Do this
Write out the entries from the line containing "You are a GUI" through the line containing "point(20,50)", both lines included, and leave out the pictures.

Material to process
>> START
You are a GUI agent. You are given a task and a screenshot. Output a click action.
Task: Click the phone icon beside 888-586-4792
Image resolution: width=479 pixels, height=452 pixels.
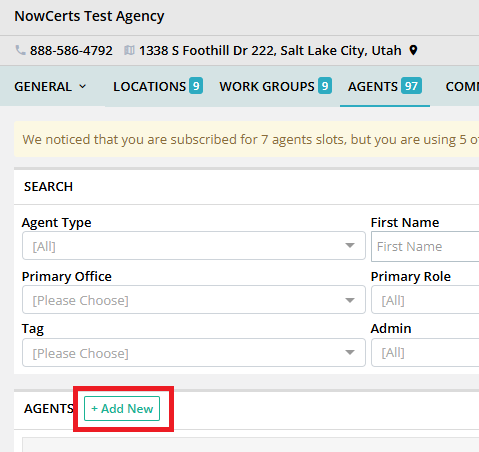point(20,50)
>> END
>> START
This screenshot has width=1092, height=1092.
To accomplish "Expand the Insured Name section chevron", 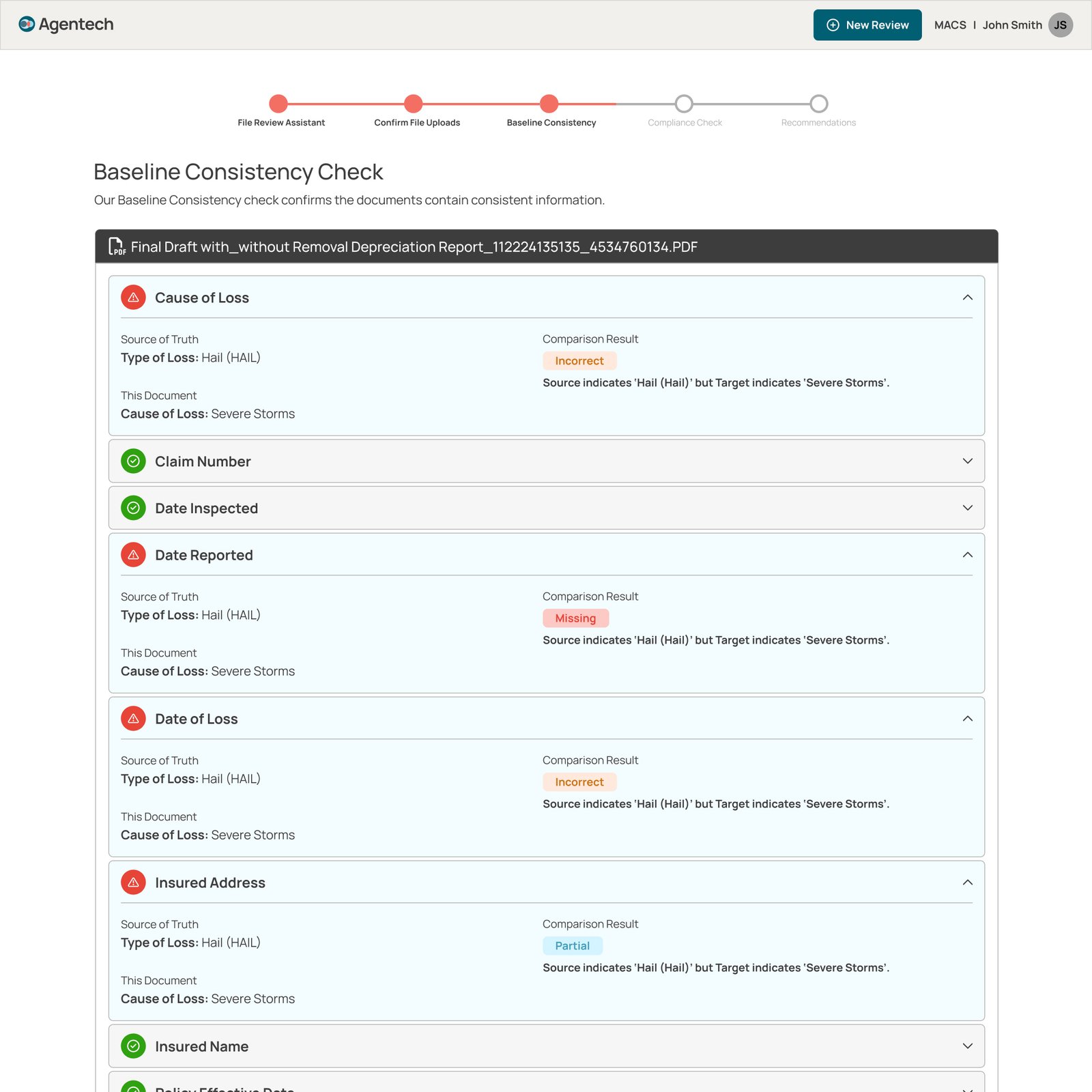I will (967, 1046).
>> END
Solution
You are a GUI agent. You are given a task and a screenshot. Output a click action.
Task: Click the phone icon beside 888-586-4792
Image resolution: width=479 pixels, height=452 pixels.
point(20,50)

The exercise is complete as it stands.